Three ruthenium complexes [RuCl(CTZ)(bipy)(P-P)]PF6 [P-P=1,2-bis(diphenylphosphino)ethane (dppe-1), 1,4-bis(diphenylphosphino)butane (dppb-2) and 1,1′-bis(diphenylphosphino)ferrocene (dppf-3), bipy=2,2′-bipiridine and clotrimazole (CTZ) 1-[(2-chlorophenyl)diphenylmethyl]-1H-imidazole] were synthesized. These complexes were characterized by a combination of elemental analysis, molar conductivity, infrared and UV–vis spectroscopy, 1H, 13C{1H} and 31P{1H} nuclear magnetic resonance techniques, cyclic voltammetry and mass spectroscopy. Bovine serum albumin binding constants, which were in the range of 1.30–36.00×104M−1, and thermodynamic parameters suggest spontaneous interactions with this protein by electrostatic forces due to the positive charge of the complexes.
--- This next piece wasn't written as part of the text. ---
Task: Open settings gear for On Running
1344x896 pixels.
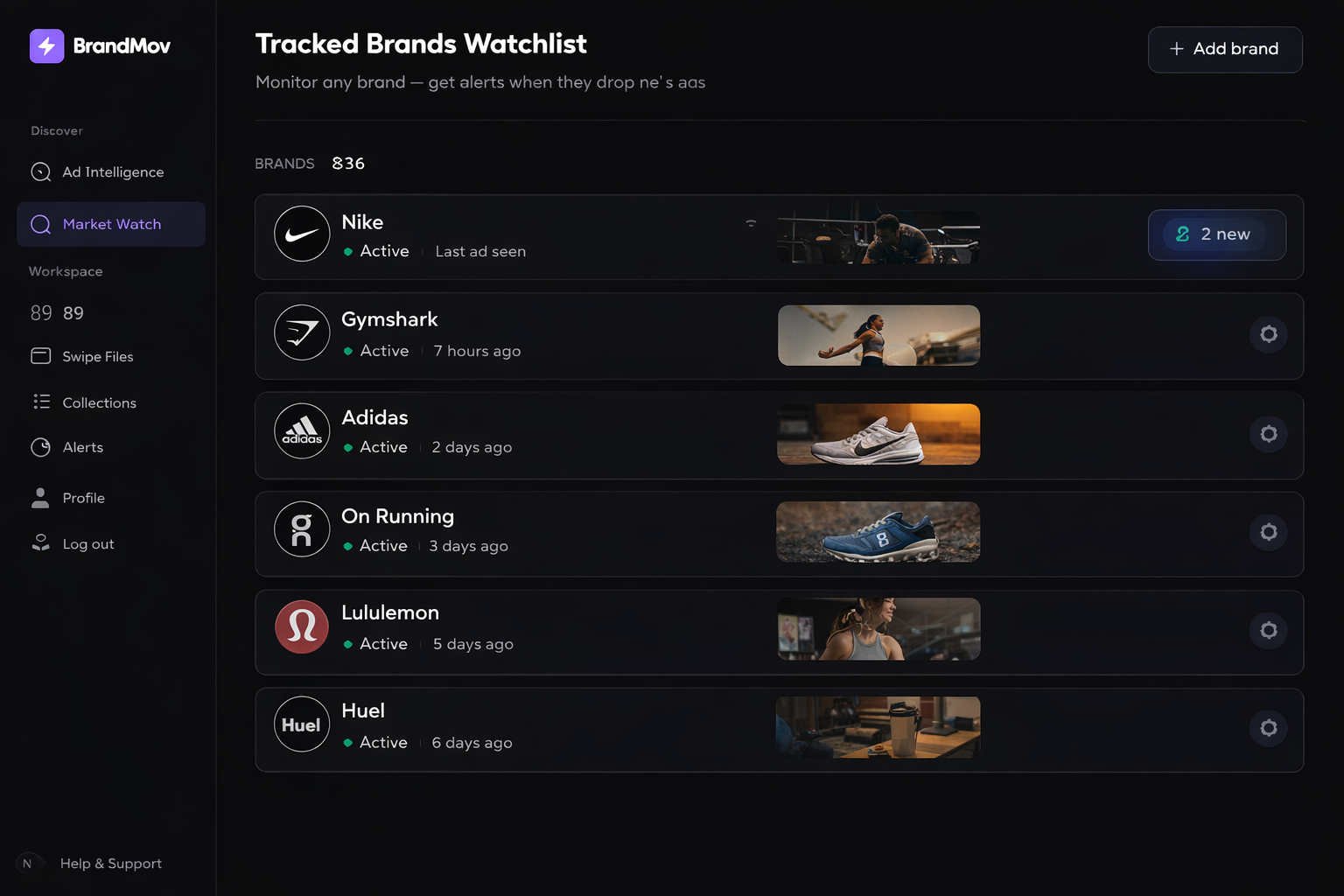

DNA interactions studied by spectroscopic titration, viscosity measurements, gel electrophoresis, circular dichroism, ethidium bromide displacement and reactions with guanosine and guanosine monophosphate indicated the DNA binding affinity primarily through non-covalent interactions. All complexes 1–3 were tested against the human carcinoma cell lines MCF-7 (breast), A549 (lung) and DU-145 (prostate) presenting promising IC50 values, between 0.50 and 14.00μM, in some cases lower than the IC50 for the reference drug (cisplatin). The antimicrobial activity assays of the complexes provided evidence that they are potential agents against mycobacterial infections, specifically against Mycobacterium tuberculosis H37Rv.